Chocolate Date Snack Balls: With Only Five Ingredients!

I have a sweet tooth. I love chocolate and cake and ice cream and candy. But….being gluten-free, most of that is off-limits to me. I have to be really careful about what sweets I eat because most of them contain wheat or a glutinous ingredient. Because of that and through a lot of effort on my part, my taste-buds have changed. Actually, being in Japan for a year in my early twenties helped as well. Their sweets are a lot less sugary and sweet than ours! They rely more on natural flavour than sweetness.  In fact, the Japanese would warn me when I was in a store and about to buy a pastry or candy that it wouldn’t be as sweet as “at home”.

So, over the years, my taste-buds have gotten used to less and less sugar! I even love bitter flavours now. But….every so often I CRAVE sweets- gimme a bag of sugar and I’ll spoon it in my mouth kinda cravings. When that happens, I eat fruit or – my fave “candy”- Medjool dates! But only a couple (or a few, let’s be honest) or my tongue hurts. When I’m not shoving them in my mouth, I make these Chocolate Date Snack Balls.

These are great when I feel really hungry and light-headed between meals and I get really hungry (hangry, too!) or after a workout. Let me know if you make them and what you think.

_Extracted material:_
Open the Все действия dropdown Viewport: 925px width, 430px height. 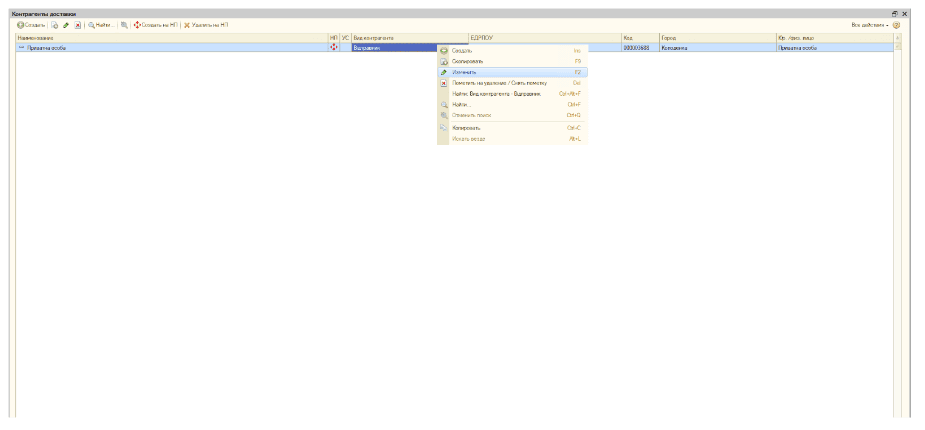[869, 25]
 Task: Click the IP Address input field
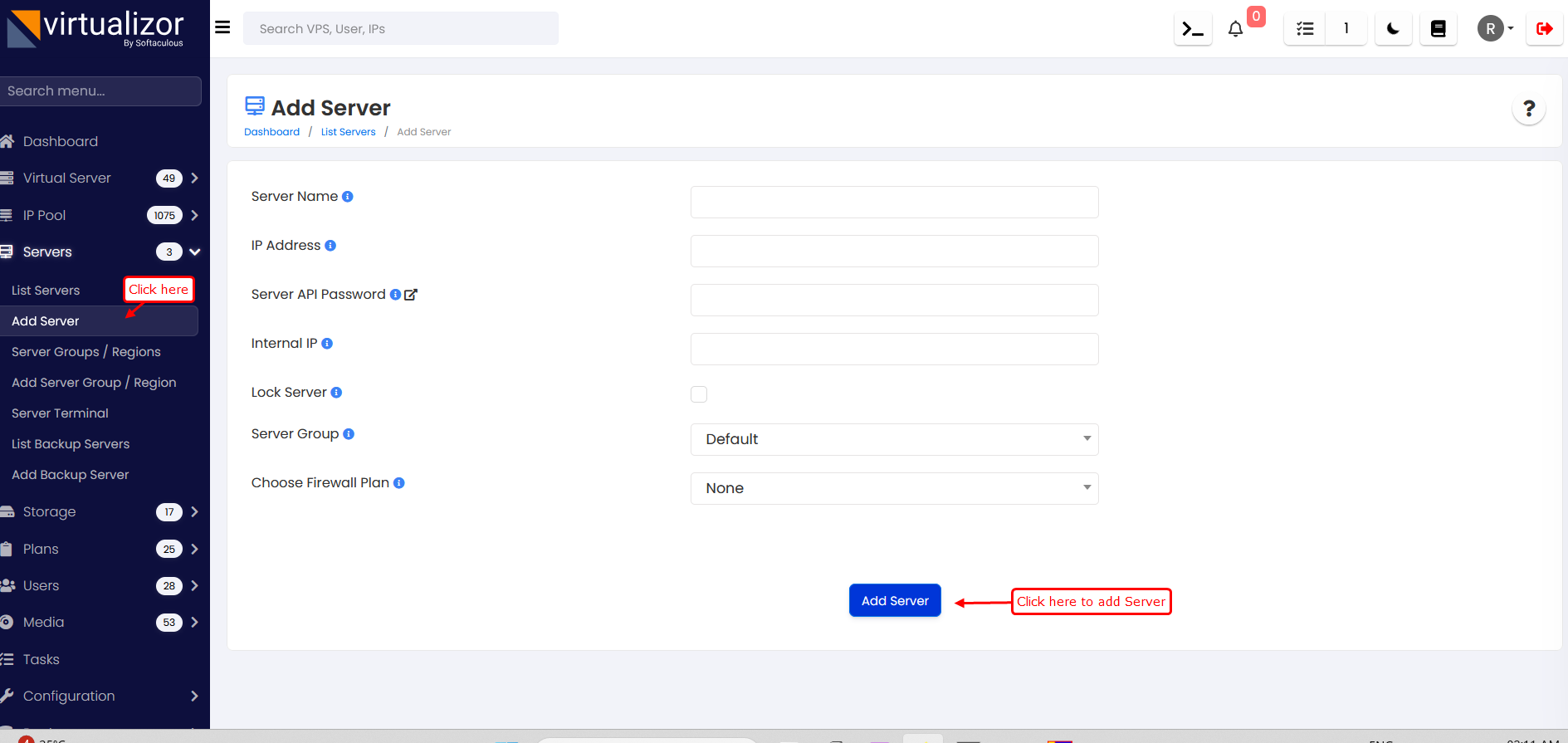[x=894, y=251]
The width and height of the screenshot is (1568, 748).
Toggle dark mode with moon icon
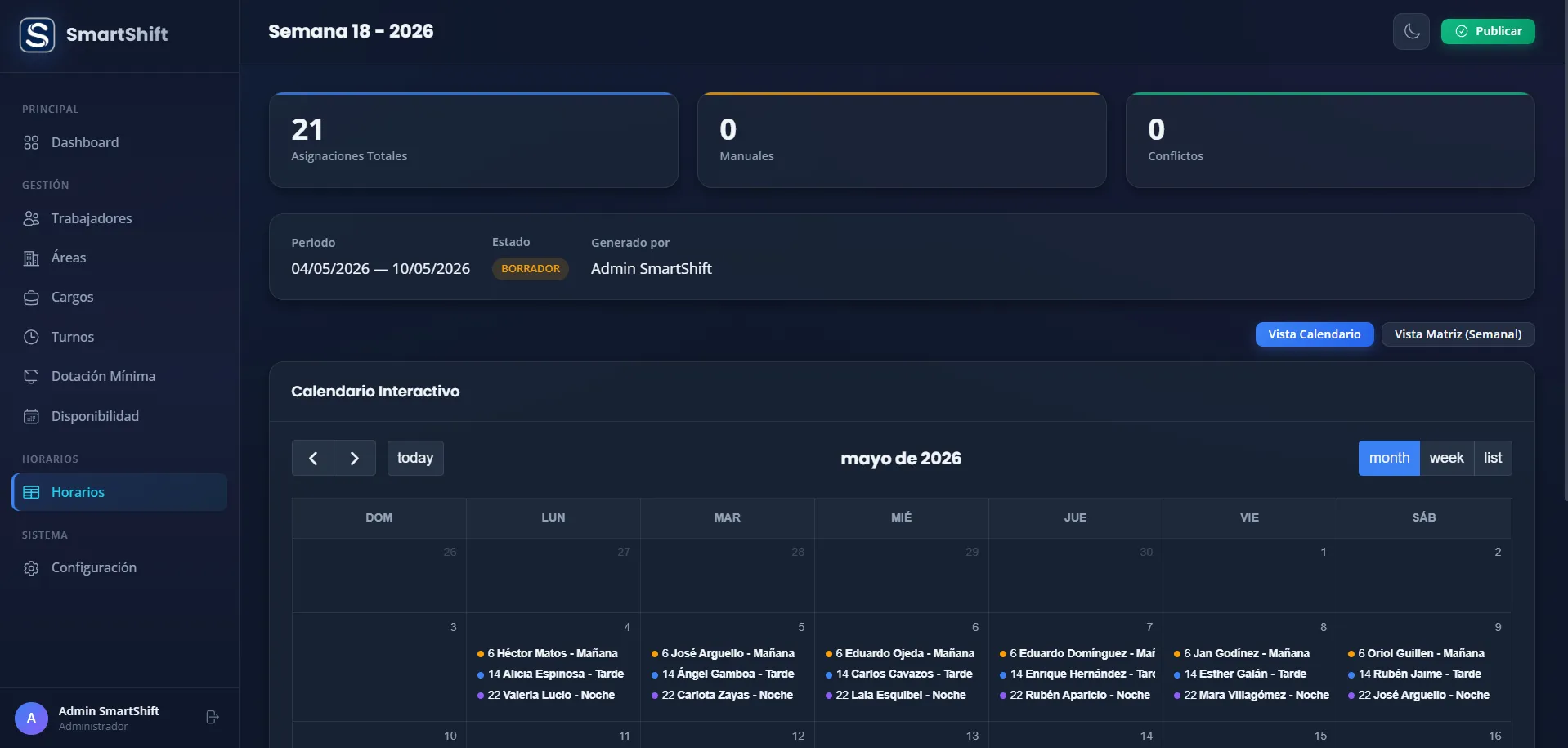1411,32
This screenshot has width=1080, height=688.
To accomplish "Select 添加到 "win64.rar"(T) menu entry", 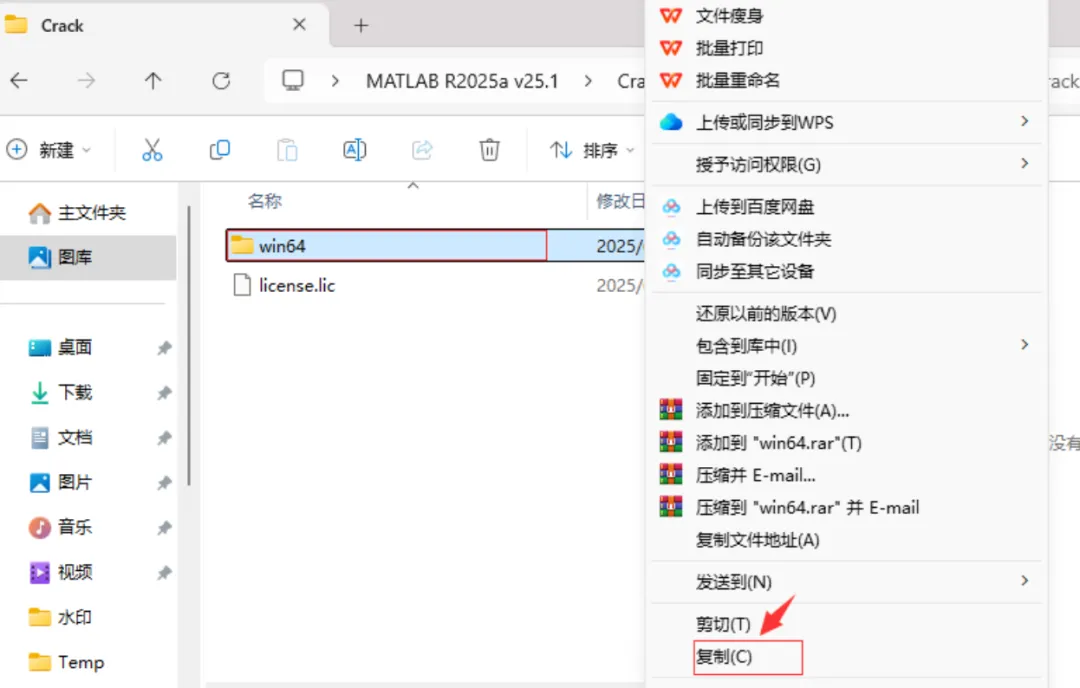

_Work required:_ Rewrite the paragraph of the chocolate date snack balls text that begins "So, over the years" as a short bulleted list that keeps its main facts.

_Exercise solution:_
- Over the years, the writer's taste buds have gotten used to less and less sugar, and the writer now loves bitter flavors.
- Every so often, strong cravings for sweets still strike.
- At those times, the writer eats fruit or a favorite "candy," Medjool dates, but only a few, or the writer's tongue hurts.
- When not eating the dates straight, the writer makes these Chocolate Date Snack Balls.